と言うことでJavaBeansの必要条件をみてみると
WikipediaのBeanの必要条件とかに書かれているようなのはこう言うことで。
- デフォルトコンストラクタが必要なのは、ビルダーツールでインスタンス生成するため。コンストラクタ複数あったりすると作るのに手間取るからね。 で、必要ならデフォルトコンストラクタでプロパティのデフォルト値設定しとけと。
- getter/setterが必要なのはフィールドを公開するためじゃなく、ビルダーツールにプロパティを表示するためのgetterと変更したときに呼ぶsetter。プロパティの変更イベントも処理できるよ。
- シリアライズが要るのはビルダーツールで作ったコンポーネントの保存と復元をするため。
全部ビルダーツールで操作するためでございます。
触れなかったけど
イベントモデルとか図眺めてるだけでも面白い。英語でもクラス名とか図とかあったら私でも読める。
JavaBeansって言葉がよく使われた理由の憶測
ビルダーツールから操作しやすい条件が、当然のように他のフレームワークやライブラリからも操作しやすかったからだと思います。
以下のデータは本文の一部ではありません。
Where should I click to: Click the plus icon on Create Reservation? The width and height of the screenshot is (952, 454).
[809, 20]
なので独自に定義せずにJavaBeans仕様に乗っかったインスタンス操作ツールがぽこぽこ出てきました。小さいものの組み合わせではなく、包括しているものから拝借する感じ、1990-2000年代だなー感ありますね。
先に挙げた条件(デフォルトコンストラクタとsetter/getterがセットであること)は機械的に操作するにはもってこいだったのでしょう。で、setter/getterを介して操作しようとすると、メソッドをリフレクションで拾ってくるとかになるわけで(PropertyDescriptorとかは使われず……内部では使ってたりするのでセットでなかったらエラーになったりする。)、他のメソッドがあったらエラーになったりしたんです。
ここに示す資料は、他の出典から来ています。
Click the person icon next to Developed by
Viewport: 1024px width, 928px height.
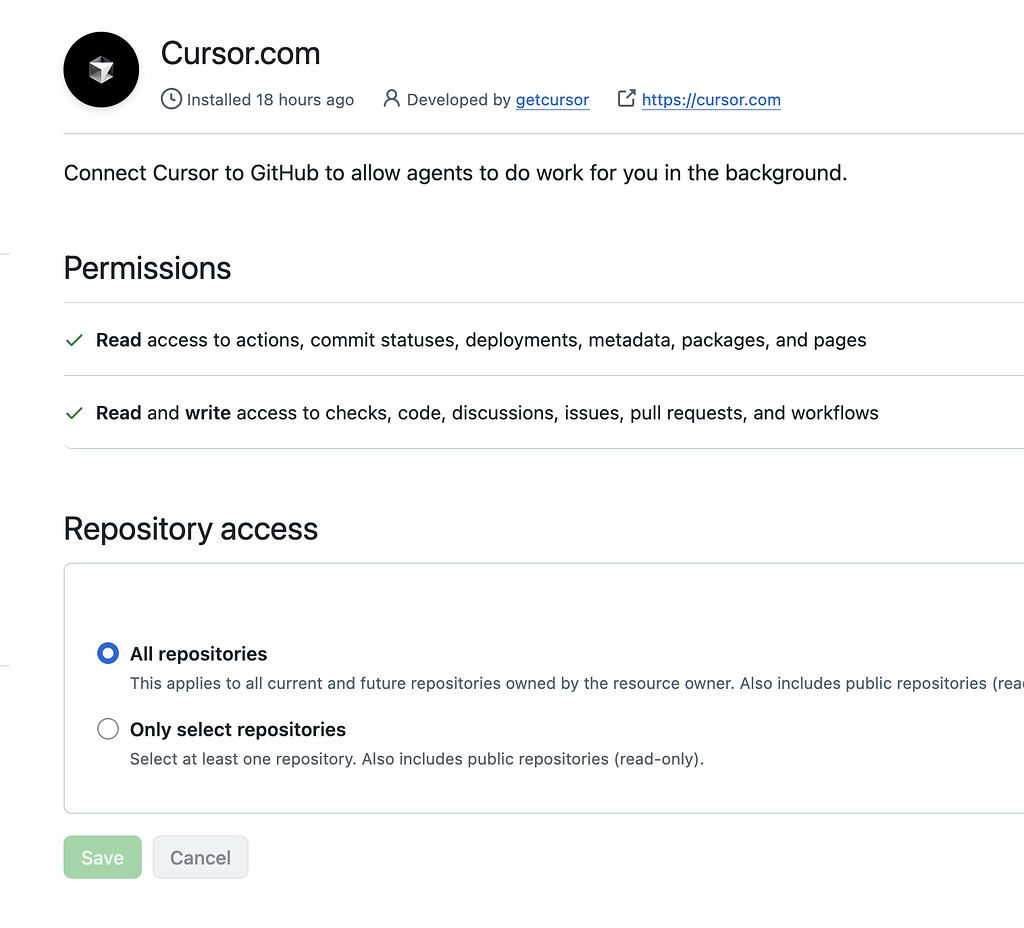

リフレクションでこの辺処理するツール作ったことある人ならわかると思うんですが、メソッドをとってきてsetter/getterを並べるより、フィールドをとってきてそのsetter/getterを命名規則で処理するほうが楽なんですよね。なのでフィールドとsetter/getterの名前を合わせる、みたいな流れも生まれたし、フィールドには全てsetter/getterを作る、とかもできたわけで。ツールの怠慢と言えなくもないですが、それでなぜか「フィールド名と一致するsetter/getterがないと落ちる」「setter/getter以外のメソッドがあると誤作動する」から「フィールドとsetter/getter以外は作らない」とかよくわからない方向にいって、現在のlombok使わないとめんどくさいようなゴミができあがったんじゃないでしょうか。あ、ゴミって言っちゃった……。
最後に
というわけで、1997年の話でした。22年前。JavaBeansは、現在のJavaを使用したアプリケーション開発の主な文脈では、取り立てて重要なところは担っていません。(内部では使ってたりしますが、「JavaBeansであること」を求めてはないはずです。おそらく単に便利だから使ってる程度。)
最初に「学ぶ必要がない」と書いたのは、「JavaBeansについて知る」をJavaの勉強の直下におく必要がないと言うことです。他のタイミングで java.beans
パッケージを使用していたら、あーJavaBeansってのを使ってるんだなーから、そのクラスやライブラリがどんな使い方をしているかを調べるって感じでいいと思います。
「JavaBeansはJavaの基本だろ?」とか言ってよくわからない説明をしているものに惑わされないでください。